The jacket is in worn condition, with small period repairs, and signs of honest wear. 1st Pattern Jackets have become very desirable, and therefore rather hard to come by as of late. This is an excellent example to add to the collection! Ready for display!

Collar to shoulder: 9.5”
Shoulder to sleeve: 22”
Shoulder to shoulder: 18.5”
Chest width: 20”
Waist width: 20.5”
Hip width: 21”
Front length: 30"

The 173rd Airborne In Vietnam:
The lead element of the 173rd Airborne Brigade (“Sky Soldiers”), stationed in Okinawa, departs for South Vietnam. It was the first U.S. Army ground combat unit committed to the war. Combat elements of the 173rd Airborne Brigade included the 1st, 2nd, 3rd, and 4th Battalions, 503rd Infantry; the 3rd Battalion, 319th Airborne Artillery; Company D, 16th Armor; Troop E, 17th Cavalry; and the 335th Aviation company.

Headquartered at Bien Hoa Air Base near Saigon, the Brigade conducted operations to keep communist forces away from the Saigon-Bien Hoa complex.

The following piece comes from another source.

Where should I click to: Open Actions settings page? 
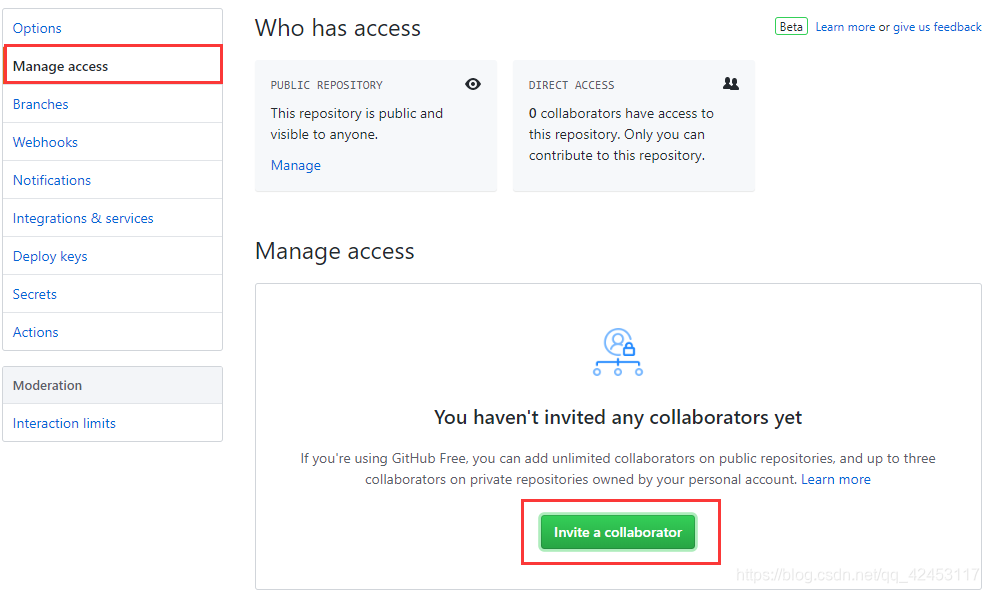pyautogui.click(x=36, y=332)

In February 1967, the Brigade conducted a combat parachute jump into a major communist base area to the north of Saigon near the Cambodian border. In November 1967, the Brigade was ordered to the Central Highlands, where they fought a major battle at Dak To against an entrenched North Vietnamese Army regiment on Hill 875. In some of the most brutal fighting of the war, the paratroopers captured the hill on Thanksgiving Day, winning the Presidential Unit Citation for bravery in action.

After more than six years on the battlefield, the Brigade was withdrawn from Vietnam in August 1971. During combat service, they suffered 1,606 killed in action and 8,435 wounded in action. Twelve paratroopers of the 173rd were awarded the Medal of Honor for conspicuous bravery in battle.